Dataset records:
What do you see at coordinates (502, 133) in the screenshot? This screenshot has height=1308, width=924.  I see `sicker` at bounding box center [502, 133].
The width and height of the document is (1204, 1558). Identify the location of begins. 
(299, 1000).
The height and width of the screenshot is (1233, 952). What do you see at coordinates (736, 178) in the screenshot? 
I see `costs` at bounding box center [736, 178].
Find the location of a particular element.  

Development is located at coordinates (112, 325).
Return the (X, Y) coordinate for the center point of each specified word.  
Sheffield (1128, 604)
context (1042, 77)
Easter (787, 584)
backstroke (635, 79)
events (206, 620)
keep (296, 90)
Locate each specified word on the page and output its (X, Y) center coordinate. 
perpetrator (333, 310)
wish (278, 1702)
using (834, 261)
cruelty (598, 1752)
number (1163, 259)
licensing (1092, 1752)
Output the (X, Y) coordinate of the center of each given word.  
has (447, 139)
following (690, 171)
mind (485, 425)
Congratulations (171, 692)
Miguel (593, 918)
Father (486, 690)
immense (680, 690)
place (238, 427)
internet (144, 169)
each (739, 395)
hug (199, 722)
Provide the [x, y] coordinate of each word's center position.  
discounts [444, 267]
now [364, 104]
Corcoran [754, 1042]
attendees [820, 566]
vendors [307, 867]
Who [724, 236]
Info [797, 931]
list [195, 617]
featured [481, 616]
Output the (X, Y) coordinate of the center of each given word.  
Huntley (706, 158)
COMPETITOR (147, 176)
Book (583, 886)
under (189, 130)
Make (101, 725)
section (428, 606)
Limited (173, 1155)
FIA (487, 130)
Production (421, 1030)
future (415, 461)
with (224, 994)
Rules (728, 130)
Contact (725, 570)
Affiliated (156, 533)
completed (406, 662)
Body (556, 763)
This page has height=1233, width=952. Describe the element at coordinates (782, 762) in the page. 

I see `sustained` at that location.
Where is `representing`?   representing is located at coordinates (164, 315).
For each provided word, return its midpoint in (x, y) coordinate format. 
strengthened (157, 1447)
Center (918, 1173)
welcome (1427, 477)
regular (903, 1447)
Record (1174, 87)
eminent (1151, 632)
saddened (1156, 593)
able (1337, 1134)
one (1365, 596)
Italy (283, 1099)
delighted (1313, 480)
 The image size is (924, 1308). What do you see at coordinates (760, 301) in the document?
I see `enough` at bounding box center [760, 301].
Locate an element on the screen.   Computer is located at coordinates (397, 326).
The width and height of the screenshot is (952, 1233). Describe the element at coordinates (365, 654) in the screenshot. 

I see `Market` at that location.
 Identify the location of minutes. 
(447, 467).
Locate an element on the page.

▶ [Directive]
Convert the stretch of entries from the line containing "Info [797, 931]" through the line containing "completed (406, 662)" into a numbered list, leaving out any blank lines.

▶ [Finished task]
1. Info [797, 931]
2. list [195, 617]
3. featured [481, 616]
4. Output the (X, Y) coordinate of the center of each given word.  
5. Huntley (706, 158)
6. COMPETITOR (147, 176)
7. Book (583, 886)
8. under (189, 130)
9. Make (101, 725)
10. section (428, 606)
11. Limited (173, 1155)
12. FIA (487, 130)
13. Production (421, 1030)
14. future (415, 461)
15. with (224, 994)
16. Rules (728, 130)
17. Contact (725, 570)
18. Affiliated (156, 533)
19. completed (406, 662)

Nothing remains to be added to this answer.